EXERCISE OBJECTIVE: Please reproduce every entry, keeping each one exact.

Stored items
--- START ---
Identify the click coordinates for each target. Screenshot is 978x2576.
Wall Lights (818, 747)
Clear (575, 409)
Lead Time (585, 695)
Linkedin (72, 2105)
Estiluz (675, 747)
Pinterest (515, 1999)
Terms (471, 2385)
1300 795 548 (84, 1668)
--- END ---
WRITTEN SOLUTION:
Identify the click coordinates for each target. Screenshot is 978x2576.
Wall Lights (818, 747)
Clear (575, 409)
Lead Time (585, 695)
Linkedin (72, 2105)
Estiluz (675, 747)
Pinterest (515, 1999)
Terms (471, 2385)
1300 795 548 (84, 1668)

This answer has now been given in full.